City Councilor Greg Evans says that he’s opposed to the city service fee because the city hasn’t exhausted alternatives to the fee. “I think that we need to have a broader community conversation about the long-term revenue issues that the city, county, Springfield and all local governments in this area are faced with,” he says. “How can we combine administrative services across jurisdictions to get the kind of savings that I believe is necessary to get sustainable local government?”
Evans says he thinks that economic reclamation is going to be slow process, and if maintaining Eugene’s current service level is a goal, then it’s a long-term solution that we should seek, not the five-year delay in changing some parts of how the city works that the fee is asking for.
It’s time for an independent auditor to work on the city’s budget processes and strategies, says City Councilor George Brown.

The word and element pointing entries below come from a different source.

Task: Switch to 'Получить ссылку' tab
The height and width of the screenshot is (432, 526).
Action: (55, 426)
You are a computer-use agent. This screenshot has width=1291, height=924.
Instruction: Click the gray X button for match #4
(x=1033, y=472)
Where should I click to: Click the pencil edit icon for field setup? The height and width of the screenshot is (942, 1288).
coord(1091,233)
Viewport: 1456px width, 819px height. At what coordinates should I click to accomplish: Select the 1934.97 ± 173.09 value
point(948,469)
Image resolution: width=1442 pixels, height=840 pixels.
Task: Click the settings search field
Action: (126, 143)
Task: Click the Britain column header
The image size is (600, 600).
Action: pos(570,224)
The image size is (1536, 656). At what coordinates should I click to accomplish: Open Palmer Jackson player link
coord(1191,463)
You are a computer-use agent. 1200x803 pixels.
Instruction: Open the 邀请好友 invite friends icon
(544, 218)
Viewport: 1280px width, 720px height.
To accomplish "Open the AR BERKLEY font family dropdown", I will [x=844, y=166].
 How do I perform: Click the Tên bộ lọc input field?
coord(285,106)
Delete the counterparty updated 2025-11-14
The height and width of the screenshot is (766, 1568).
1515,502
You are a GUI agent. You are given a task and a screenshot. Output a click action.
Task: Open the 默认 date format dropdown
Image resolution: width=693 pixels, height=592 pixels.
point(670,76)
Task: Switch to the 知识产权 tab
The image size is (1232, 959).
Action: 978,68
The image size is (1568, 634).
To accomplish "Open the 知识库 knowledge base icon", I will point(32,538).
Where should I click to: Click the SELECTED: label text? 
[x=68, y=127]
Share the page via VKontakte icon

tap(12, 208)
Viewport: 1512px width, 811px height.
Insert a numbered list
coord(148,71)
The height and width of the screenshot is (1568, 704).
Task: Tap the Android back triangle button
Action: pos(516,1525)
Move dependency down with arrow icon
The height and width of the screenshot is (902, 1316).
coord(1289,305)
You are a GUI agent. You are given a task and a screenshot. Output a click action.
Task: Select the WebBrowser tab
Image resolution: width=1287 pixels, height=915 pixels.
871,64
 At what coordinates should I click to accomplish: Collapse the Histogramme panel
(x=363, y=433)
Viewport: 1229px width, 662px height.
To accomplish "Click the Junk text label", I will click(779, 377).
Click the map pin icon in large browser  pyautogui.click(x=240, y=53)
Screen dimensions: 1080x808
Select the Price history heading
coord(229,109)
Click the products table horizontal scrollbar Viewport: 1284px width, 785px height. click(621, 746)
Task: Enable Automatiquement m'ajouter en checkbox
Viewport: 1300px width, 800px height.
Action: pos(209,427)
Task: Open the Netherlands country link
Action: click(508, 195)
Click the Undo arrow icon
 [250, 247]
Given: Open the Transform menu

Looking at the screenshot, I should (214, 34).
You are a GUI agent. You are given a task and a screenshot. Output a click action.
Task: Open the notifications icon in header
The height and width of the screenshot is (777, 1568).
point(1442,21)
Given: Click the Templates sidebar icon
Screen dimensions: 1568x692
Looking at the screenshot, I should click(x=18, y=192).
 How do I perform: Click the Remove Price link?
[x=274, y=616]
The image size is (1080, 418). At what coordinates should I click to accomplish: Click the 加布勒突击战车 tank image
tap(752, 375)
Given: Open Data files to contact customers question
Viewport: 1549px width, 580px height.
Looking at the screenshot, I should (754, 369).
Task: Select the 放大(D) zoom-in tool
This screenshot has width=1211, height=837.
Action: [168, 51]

He says he’s attended talks by a Portland auditor who conducted auditing in Portland’s police department. That auditor was able to help them find efficiencies and change processes that helped the cops get a handle on their expenses.
Brown and Bettman McCornack say that one example for the need of an auditor can be seen in the plan to rebuild City Hall. Brown requested some information in advance of the beginning of budget deliberations May 23, including the total amount of funding saved to rebuild it, but he hasn’t received it yet. The two councilors say it’s difficult to tell how much money has been taken from the general fund to rebuild City Hall because the money is in multiple funds. Evans says that since the money came from the general fund, it’s probably wise to consider putting it back and reprioritizing.
“I think auditor information would make it easier to sort things out,” Brown says, much like doctors use specialists to interpret DNA. “We can’t fix the structural problem between now and July 1. That’ll have to begin starting in July.” In the meantime, he says, “We could at least look at funds where we could cover all the shortfall and most proposed program cuts. That’s what I was looking for, and I’m pretty sure it’s there.”